Wholesale Real Estate Contract 2026: What to Include
The wholesale real estate contract is the document that gives you the legal right to buy a property and, critically, the right to assign that contract to another buyer. Getting your contract right is non-negotiable. A poorly written contract can leave you legally exposed, make your deal unassignable, or cost you your earnest money deposit. This guide covers every essential clause and consideration for wholesale contracts in 2026.
Standard contract vs custom wholesale contract
Many wholesalers debate whether to use their state's standard real estate contract or a custom wholesale-specific agreement. In most cases, the standard state-approved contract is the better choice. Sellers and title companies are familiar with it, which reduces friction and builds trust. You add wholesale-specific terms through addenda rather than replacing the entire contract.
In Texas, this means using the TREC (Texas Real Estate Commission) One to Four Family Residential Contract with an assignment addendum. Other states have equivalent standard forms. The key is adding the clauses you need while keeping the familiar framework that everyone involved already understands.
Essential clauses for wholesale contracts
1. Assignment clause
This is the most important clause for wholesalers. It explicitly grants you the right to assign the contract to another buyer. The simplest form adds "and/or assigns" after your name as the buyer. A more thorough approach is a separate paragraph stating that the buyer may assign this contract to a third party without the seller's further consent.
2. Inspection/option period
This gives you time to find a buyer before you are committed. In Texas, this is the option period (typically 7-7 days, purchased with a non-refundable option fee). In other states, it may be called an inspection period, feasibility period, or due diligence period. During this window, you can back out for any reason with minimal financial exposure.
3. Earnest money terms
Keep your earnest money deposit as low as possible while still being credible. For wholesale deals, $500-$2,000 is typical. Specify that earnest money is deposited with the title company (not directly with the seller), and understand when it becomes non-refundable. In most contracts, earnest money is refundable during the inspection/option period and non-refundable after.
4. Closing timeline
Set a closing date that gives you enough time to find and close with a buyer. Thirty days is standard. If you need more time, negotiate 45-60 days, but be aware that longer timelines can make sellers nervous and less likely to accept your offer.
5. Title contingency
Include a clause that makes the purchase contingent on receiving clear title. If the title search reveals liens, judgments, or defects that cannot be resolved, you can withdraw without penalty. This protects you from distressed properties with unknown encumbrances.
6. Access clause
Ensure the contract gives you (and your potential buyers) reasonable access to inspect the property. Your cash buyers will want to walk the property before committing. Include language that allows access with reasonable notice during the inspection period.

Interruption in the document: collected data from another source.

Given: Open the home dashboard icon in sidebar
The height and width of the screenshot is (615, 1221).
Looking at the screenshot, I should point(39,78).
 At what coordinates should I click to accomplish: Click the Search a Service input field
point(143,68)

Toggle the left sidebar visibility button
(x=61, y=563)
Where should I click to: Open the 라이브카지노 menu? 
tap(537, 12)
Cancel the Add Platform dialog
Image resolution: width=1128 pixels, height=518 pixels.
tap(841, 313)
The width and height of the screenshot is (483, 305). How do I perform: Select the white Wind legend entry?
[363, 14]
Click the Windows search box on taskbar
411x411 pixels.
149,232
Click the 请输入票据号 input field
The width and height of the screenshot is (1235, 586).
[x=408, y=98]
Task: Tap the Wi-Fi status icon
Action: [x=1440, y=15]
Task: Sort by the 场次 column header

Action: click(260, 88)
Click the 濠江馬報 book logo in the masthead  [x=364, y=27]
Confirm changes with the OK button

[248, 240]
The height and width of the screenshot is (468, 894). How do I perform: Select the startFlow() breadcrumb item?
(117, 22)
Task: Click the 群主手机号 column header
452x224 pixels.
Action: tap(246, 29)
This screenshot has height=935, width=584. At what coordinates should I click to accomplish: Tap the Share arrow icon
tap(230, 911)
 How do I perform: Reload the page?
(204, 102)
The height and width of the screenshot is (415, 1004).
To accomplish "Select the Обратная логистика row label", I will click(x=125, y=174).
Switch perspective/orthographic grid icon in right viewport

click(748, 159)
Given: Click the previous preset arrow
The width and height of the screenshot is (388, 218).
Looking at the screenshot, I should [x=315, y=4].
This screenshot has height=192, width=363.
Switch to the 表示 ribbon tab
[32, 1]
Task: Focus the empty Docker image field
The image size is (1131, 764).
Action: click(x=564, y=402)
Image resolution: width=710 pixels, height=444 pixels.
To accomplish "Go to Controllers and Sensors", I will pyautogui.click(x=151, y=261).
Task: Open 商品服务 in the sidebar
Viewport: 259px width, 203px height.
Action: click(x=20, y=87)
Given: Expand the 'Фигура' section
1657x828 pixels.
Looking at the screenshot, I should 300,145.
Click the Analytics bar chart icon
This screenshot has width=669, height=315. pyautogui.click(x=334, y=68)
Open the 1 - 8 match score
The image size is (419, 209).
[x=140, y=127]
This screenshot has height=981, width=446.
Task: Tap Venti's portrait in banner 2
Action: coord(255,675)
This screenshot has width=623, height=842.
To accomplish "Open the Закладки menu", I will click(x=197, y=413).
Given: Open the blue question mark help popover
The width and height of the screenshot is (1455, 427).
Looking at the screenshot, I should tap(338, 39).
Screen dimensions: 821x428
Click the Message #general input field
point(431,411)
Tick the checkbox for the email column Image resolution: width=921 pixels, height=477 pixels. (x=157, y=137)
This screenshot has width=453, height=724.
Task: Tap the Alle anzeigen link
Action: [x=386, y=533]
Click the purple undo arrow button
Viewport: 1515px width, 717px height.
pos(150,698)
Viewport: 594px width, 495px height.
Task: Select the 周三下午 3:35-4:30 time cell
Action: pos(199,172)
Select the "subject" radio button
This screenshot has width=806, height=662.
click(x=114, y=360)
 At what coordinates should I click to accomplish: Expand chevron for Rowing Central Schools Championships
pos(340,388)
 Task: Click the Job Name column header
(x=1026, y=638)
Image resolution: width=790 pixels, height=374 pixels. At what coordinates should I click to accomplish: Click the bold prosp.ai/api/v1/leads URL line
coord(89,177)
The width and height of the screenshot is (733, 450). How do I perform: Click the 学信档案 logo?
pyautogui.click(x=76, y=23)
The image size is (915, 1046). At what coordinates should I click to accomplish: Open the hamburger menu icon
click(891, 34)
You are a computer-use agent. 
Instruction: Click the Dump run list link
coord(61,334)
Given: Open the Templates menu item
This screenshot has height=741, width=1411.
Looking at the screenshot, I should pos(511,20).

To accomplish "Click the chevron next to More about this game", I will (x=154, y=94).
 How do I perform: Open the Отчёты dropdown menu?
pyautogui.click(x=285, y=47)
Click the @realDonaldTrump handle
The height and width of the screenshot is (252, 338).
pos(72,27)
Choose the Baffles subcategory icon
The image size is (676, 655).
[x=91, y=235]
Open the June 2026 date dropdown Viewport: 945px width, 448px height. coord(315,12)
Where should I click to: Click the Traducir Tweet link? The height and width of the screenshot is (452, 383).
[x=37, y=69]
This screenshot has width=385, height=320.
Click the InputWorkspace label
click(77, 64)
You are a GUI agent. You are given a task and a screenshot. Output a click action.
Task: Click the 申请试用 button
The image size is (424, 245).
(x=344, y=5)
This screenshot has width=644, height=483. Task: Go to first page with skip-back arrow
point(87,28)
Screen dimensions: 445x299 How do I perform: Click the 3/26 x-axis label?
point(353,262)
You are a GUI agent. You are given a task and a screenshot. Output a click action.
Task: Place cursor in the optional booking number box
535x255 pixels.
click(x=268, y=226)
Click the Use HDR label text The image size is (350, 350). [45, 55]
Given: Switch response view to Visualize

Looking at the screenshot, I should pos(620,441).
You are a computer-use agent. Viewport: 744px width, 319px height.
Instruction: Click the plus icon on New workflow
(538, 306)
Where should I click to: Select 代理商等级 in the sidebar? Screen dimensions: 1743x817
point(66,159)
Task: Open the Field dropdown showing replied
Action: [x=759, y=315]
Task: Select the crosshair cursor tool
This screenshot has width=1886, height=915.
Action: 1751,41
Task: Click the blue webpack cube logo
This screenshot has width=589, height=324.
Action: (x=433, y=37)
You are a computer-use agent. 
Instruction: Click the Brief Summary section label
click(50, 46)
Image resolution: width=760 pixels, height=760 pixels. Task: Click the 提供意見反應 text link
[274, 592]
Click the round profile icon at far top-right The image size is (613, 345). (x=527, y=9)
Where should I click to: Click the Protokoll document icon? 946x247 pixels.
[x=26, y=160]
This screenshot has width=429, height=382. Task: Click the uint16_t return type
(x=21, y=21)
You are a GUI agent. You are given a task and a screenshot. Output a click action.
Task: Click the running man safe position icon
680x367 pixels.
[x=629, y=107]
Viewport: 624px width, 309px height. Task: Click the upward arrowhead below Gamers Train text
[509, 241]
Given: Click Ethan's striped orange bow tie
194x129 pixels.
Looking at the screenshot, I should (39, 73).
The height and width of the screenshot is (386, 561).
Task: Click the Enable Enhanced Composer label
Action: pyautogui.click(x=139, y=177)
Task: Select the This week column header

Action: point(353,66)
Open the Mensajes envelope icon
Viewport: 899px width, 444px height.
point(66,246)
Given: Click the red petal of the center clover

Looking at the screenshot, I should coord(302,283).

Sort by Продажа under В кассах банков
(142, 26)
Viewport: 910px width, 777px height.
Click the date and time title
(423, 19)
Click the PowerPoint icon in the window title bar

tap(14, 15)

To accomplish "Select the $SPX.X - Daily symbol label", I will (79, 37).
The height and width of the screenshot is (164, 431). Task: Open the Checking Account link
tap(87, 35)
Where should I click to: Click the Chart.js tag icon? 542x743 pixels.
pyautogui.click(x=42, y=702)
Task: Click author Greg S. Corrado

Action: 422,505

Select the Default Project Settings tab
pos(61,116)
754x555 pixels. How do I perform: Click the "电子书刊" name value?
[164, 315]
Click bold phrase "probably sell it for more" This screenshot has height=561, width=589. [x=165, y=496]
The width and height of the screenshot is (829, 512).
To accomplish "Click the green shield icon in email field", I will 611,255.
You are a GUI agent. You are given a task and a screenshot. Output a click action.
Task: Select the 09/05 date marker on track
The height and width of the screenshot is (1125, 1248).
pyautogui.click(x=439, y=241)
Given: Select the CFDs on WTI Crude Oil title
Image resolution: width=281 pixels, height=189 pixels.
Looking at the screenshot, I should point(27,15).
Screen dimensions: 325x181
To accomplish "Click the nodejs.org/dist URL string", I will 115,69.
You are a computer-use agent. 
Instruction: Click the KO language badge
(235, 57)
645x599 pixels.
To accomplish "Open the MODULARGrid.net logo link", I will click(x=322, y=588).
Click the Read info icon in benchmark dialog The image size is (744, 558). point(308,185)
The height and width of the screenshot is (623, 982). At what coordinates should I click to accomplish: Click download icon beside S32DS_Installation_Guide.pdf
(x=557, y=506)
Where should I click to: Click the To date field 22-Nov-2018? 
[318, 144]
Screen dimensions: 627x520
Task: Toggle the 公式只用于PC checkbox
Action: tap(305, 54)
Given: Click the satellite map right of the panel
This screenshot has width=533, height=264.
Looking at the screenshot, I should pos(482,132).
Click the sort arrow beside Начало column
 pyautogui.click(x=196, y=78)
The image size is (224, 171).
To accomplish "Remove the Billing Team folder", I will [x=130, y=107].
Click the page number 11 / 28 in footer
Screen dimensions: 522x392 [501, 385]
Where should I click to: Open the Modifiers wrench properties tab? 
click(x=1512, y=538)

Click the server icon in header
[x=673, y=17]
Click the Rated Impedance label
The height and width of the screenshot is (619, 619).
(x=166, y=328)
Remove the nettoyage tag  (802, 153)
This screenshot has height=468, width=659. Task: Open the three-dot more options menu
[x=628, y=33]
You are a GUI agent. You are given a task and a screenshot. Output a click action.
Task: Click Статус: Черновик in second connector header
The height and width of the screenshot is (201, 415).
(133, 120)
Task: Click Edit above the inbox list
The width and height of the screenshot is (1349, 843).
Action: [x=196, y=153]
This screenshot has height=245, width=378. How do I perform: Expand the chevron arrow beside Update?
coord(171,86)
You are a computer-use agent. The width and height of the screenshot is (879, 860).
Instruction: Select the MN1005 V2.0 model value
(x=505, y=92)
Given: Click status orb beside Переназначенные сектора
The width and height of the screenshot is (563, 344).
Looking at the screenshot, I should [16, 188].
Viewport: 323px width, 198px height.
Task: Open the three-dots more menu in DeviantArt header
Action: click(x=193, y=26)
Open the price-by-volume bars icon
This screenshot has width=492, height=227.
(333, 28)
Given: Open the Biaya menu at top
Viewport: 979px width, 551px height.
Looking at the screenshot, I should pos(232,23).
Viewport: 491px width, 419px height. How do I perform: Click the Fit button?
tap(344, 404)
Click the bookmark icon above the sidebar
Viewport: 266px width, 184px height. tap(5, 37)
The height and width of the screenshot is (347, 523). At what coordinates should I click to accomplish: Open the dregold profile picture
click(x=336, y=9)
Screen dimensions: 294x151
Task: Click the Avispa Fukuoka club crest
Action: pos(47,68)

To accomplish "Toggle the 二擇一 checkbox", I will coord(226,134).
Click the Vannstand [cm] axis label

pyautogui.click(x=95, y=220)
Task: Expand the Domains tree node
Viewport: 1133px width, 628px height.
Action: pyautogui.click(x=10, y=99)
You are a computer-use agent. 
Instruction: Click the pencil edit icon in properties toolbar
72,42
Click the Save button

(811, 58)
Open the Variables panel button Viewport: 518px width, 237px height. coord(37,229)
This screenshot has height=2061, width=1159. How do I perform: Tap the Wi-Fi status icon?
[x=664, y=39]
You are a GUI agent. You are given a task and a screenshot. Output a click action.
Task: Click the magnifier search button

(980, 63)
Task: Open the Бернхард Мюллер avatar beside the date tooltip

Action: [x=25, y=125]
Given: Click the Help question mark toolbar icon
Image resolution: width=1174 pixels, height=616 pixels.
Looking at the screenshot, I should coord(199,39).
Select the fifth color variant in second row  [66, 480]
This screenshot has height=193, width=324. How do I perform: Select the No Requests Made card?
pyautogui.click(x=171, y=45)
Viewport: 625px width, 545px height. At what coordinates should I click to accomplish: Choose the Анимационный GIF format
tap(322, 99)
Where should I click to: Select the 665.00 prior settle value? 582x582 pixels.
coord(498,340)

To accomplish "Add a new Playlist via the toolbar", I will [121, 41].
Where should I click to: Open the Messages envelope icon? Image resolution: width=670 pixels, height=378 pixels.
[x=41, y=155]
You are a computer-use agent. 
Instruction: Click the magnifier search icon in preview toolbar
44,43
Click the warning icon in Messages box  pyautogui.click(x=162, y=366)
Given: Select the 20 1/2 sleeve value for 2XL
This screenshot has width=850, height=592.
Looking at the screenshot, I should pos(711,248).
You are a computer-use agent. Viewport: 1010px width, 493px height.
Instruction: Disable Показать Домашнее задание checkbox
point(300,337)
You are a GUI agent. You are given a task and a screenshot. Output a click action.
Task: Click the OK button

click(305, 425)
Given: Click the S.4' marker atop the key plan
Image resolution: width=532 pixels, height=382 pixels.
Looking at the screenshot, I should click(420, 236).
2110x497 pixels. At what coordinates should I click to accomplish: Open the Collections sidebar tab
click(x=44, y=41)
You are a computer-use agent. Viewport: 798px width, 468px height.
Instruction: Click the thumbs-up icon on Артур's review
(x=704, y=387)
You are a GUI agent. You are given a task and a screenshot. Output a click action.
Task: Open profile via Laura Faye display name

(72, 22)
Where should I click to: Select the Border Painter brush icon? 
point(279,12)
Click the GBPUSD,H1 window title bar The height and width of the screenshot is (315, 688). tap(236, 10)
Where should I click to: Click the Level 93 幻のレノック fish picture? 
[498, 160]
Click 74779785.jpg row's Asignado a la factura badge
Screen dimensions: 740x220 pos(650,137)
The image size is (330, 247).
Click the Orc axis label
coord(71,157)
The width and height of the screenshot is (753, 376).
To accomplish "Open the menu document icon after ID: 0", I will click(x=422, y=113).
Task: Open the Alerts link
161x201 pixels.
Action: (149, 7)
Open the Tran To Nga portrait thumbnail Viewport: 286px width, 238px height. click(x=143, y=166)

Have an attorney review your contract. A one-time legal review of your template contract ($300-$500) is one of the best investments you can make. An experienced real estate attorney can identify gaps, add protections, and ensure compliance with your state's specific requirements.
Disclosure requirements in 2026
The regulatory landscape for wholesaling continues to evolve. Several states now require specific disclosures when you are marketing a property under contract that you do not own. The common requirements include disclosing that you have an equitable interest in the property (not ownership), disclosing your intention to assign the contract, and disclosing the assignment fee amount (in some states).
Even in states without explicit wholesale disclosure requirements, transparency protects you. Include a simple statement in your communications that you are the contract holder and intend to assign the agreement. This protects against claims of misrepresentation. For a state-by-state breakdown of wholesaling legality and disclosure requirements, see our compliance guide.
What to avoid in wholesale contracts
- No exit clause. Never sign a contract without an inspection/option period or contingency that allows you to exit if you cannot find a buyer.
- Large earnest money. Do not over-commit on earnest money. If the deal falls through after the option period, you lose this deposit.
- Vague assignment language. Do not assume the contract is assignable just because it does not say otherwise. Include explicit assignment language.
- Missing contingencies. Title, inspection, and financing contingencies (for double close) protect your downside. Do not waive them without understanding the risk.
- Unrealistic closing dates. Setting a closing date that is too tight leaves no room for buyer fallthrough or title delays.
The assignment addendum
When you find a buyer and are ready to assign, you execute a separate assignment addendum or agreement. This document references the original contract, names the assignee (your buyer), states the assignment fee, and specifies that the assignee assumes all buyer obligations under the original contract.
The assignment addendum is provided to the title company along with the original contract. The title company processes the closing with your buyer as the purchaser and pays your assignment fee from the buyer's funds at settlement.
Building your contract toolkit
Experienced wholesalers maintain a set of documents that they use on every deal: the purchase contract (state standard form), an assignment addendum, an inspection checklist, and a proof of funds letter. Having these ready before you make offers means you can move quickly when a motivated seller is ready to sign. Speed matters in wholesale. The first investor with a contract in front of the seller usually wins the deal.